» **Extrait à lire**
Réseau Voltaire
La paix en Syrie
au profit d’Israël et de la Turquie ?
Thierry Meyssan
Mardi 11 juillet 2017
Alors que l’on s’approche de la fin de
la guerre contre la Syrie, aucun des
buts initiaux des Anglo-Saxons n’a été
totalement atteint : non seulement les
Frères musulmans n’ont pas triomphé lors
des printemps arabes, mais ils semblent
perdants dans l’ensemble de la région,
hormis au Qatar et en Turquie ; si la
Syrie est largement détruite, la société
syrienne et son modèle
multi-confessionnel ont résisté ; enfin
la route de la soie devrait être
rétablie. Quoi qu’il en soit, Israël et
le Turquie sont sur le point de tirer
les marrons du feux et de sortir à leur
manière eux aussi vainqueurs de la
guerre.
Chacun
prévoyait que la crise opposant l’Arabie
saoudite au Qatar allait faciliter la
résurgence de l’axe Riyad-Damas-Le Caire
qui avait dominé la vie politique du
monde arabe jusqu’au « printemps
arabe ». Il n’en a rien été.
Peut-être le prince Mohammad ben
Salmane espère toujours vaincre au Yémen
et estime donc inutile de se rapprocher
de la Syrie. Ou les Saoudiens, qui
conduisirent jadis la révolte arabe
contre les Ottomans, considèrent
aujourd’hui comme trop dangereux de
prendre le parti de la Syrie contre la
Turquie. Il est vrai que, lors des
négociations de Crans-Montana la semaine
dernière, l’Onu, le FMI et l’Union
européenne ont soutenu l’occupation,
pourtant illégale au regard du droit
international, de Chypre-Nord par
l’armée turque. À l’évidence, bien qu’il
soit devenu de bon ton en Occident de
cracher sur la dictature d’Erdoğan,
l’Otan soutient sans réserve le
déploiement militaire turc à Chypre, en
Syrie, en Irak et au Qatar.

[Entrées portant sur la localisation d'éléments à l'écran]
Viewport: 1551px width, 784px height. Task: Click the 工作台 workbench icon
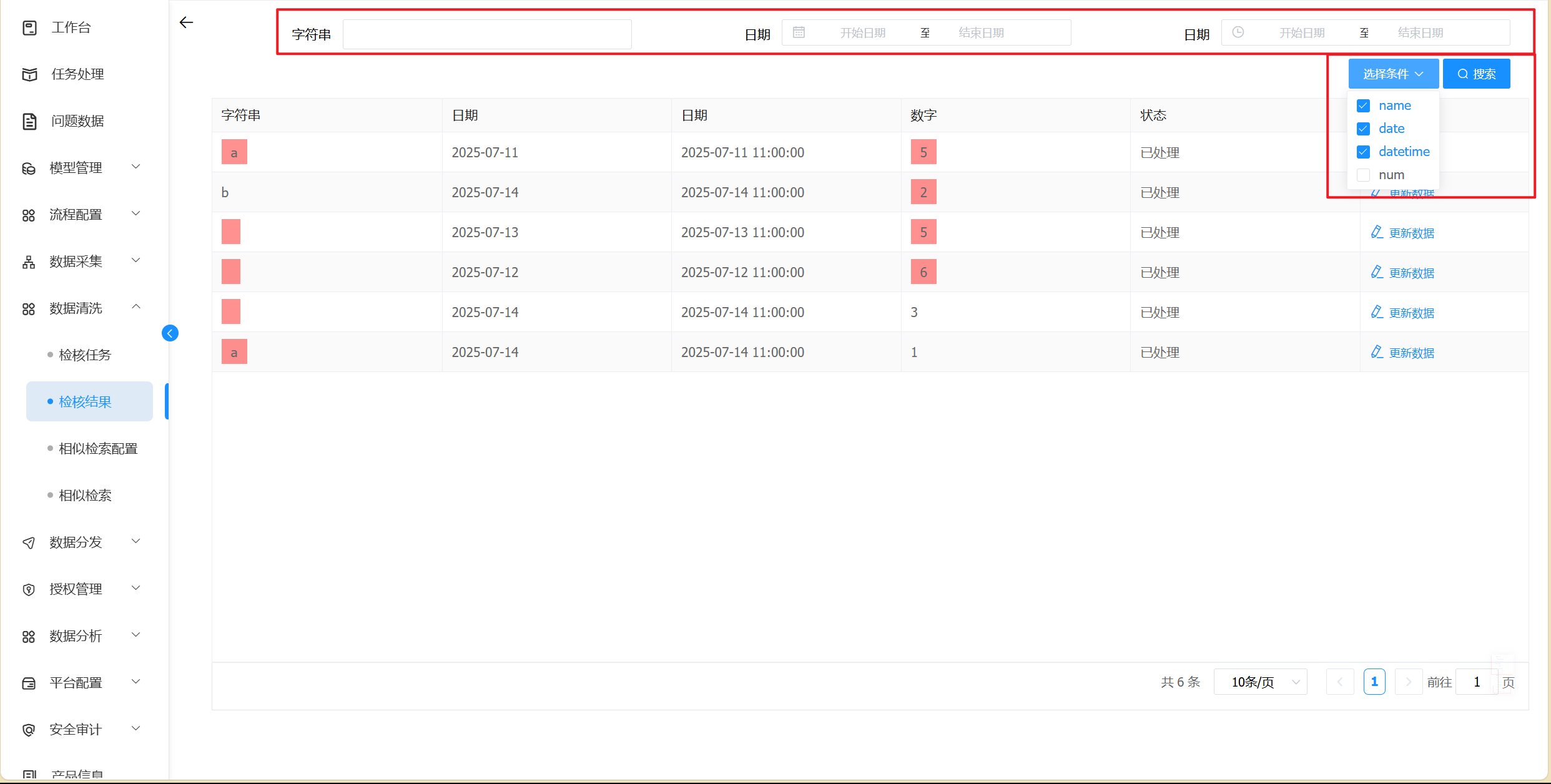tap(29, 27)
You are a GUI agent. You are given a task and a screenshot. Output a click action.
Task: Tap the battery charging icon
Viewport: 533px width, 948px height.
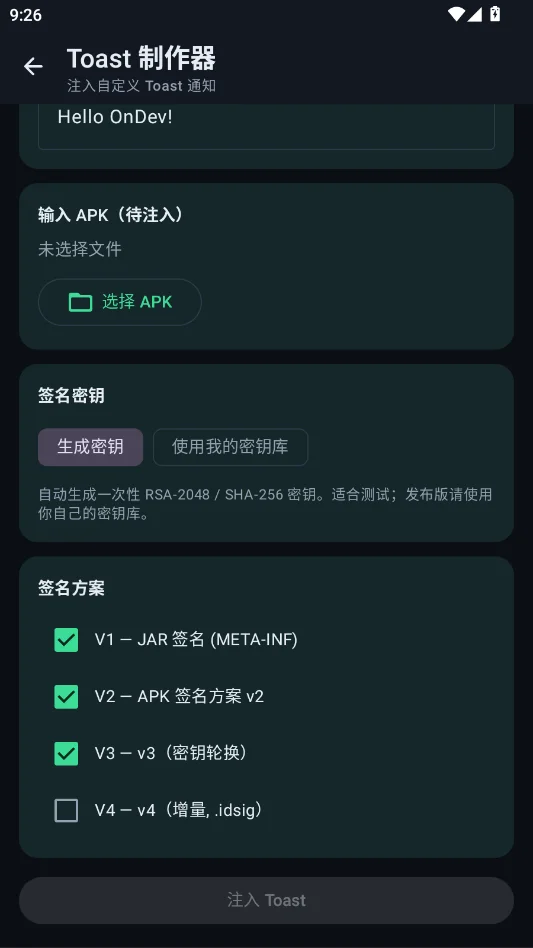tap(495, 14)
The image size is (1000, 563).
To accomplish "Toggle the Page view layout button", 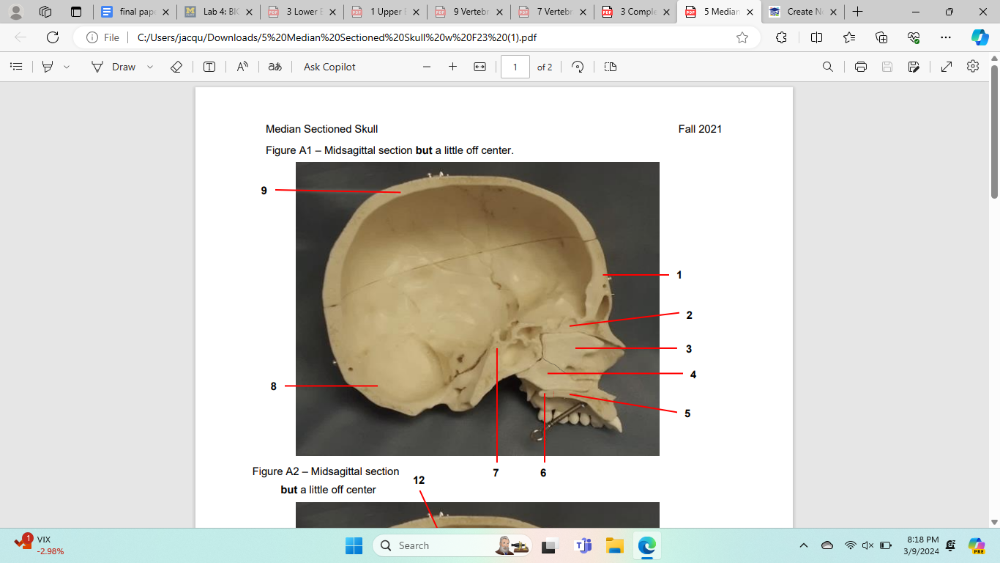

» **Consigne donnée A**
D'après l'article sur la paix en Syrie, pourquoi aucun des buts initiaux des Anglo-Saxons n'a-t-il été totalement atteint ? Répondez en une à trois phrases.
» **Consigne donnée B**
Reprenez la rédaction de l'article sur la paix en Syrie à la suite de sa dernière phrase.
Ces entrées ne jouent ici aucun rôle.

» **Réponse attendue A**
Les Frères musulmans n'ont pas triomphé lors des printemps arabes et semblent perdants dans l'ensemble de la région, hormis au Qatar et en Turquie. Bien que la Syrie soit largement détruite, la société syrienne et son modèle multi-confessionnel ont résisté. Enfin, la route de la soie devrait être rétablie.

» **Réponse attendue B**
« La Nature ayant horreur du vide »,
c’est le Qatar qui a établi des contacts
avec Damas. Pour le président Bachar el-Assad
c’est une prise moins significative que
l’Arabie saoudite, mais une prise quand
même. C’est un État de moins dans la
guerre contre son pays dans laquelle ne
restent en réalité, outre des
multinationales US, que le Royaume-Uni,
la Turquie et Israël.
La rencontre entre les présidents
Vladimir Poutine et Donald Trump, lors
du G20 de Hambourg le 7 juillet 2017, a
semble-t-il, renversé la table ! La
réunion prévue pour une demi-heure a
duré plus de quatre fois plus longtemps
contraignant d’autres chefs d’État et de
gouvernement étrangers à faire
antichambre en attendant leur tour. Bien
que l’on ignore ce que les deux
présidents et leurs ministres des
Affaires étrangères ont décidé, on sait
ce qu’ils ont négocié.
Israël, l’Égypte et les Émirats
arabes unis ont proposé de terminer la
guerre contre la Syrie en actant la
victoire de Tel-Aviv sur la Résistance
palestinienne. Celle-ci est aujourd’hui
divisée entre le Fatah qui gouverne à
Ramallah et le Hamas à Gaza.
Or, le Fatah de Mahmoud Abbas a
progressivement sombré dans la
corruption et collabore ouvertement avec
Israël. Tandis que le Hamas, créé par
les Frères musulmans sous les auspices
des services secrets israéliens pour
affaiblir le Fatah, s’est discrédité
d’abord par ses actions terroristes
contre des civils, puis par son
invraisemblable comportement durant la
guerre contre la Syrie. De fait, seuls
la Turquie et l’Iran persistent à
soutenir le Hamas qui répugne la
totalité des autres États. Sans honte,
le Hamas qui s’était déjà allié au
Mossad et à Al-Qaïda pour massacrer les
dirigeants du FPLP au camp syrien de
Yarmouk en 2012 [1],
a imploré à nouveau le pardon de
Tel-Aviv.
D’où ce plan ahurissant de réunir les
deux principales factions
palestiniennes, d’évincer le vieux
Mahmoud Abbas (82 ans), de reconnaître
un État palestinien fantoche et de
placer à sa tête… le général Mohammed
Dahlan.
Mohammed Dahlan, c’est ce leader du
Fatah qui devint secrètement un agent
israélien, lutta sauvagement contre le
Hamas, puis empoisonna Yasser Arafat [2].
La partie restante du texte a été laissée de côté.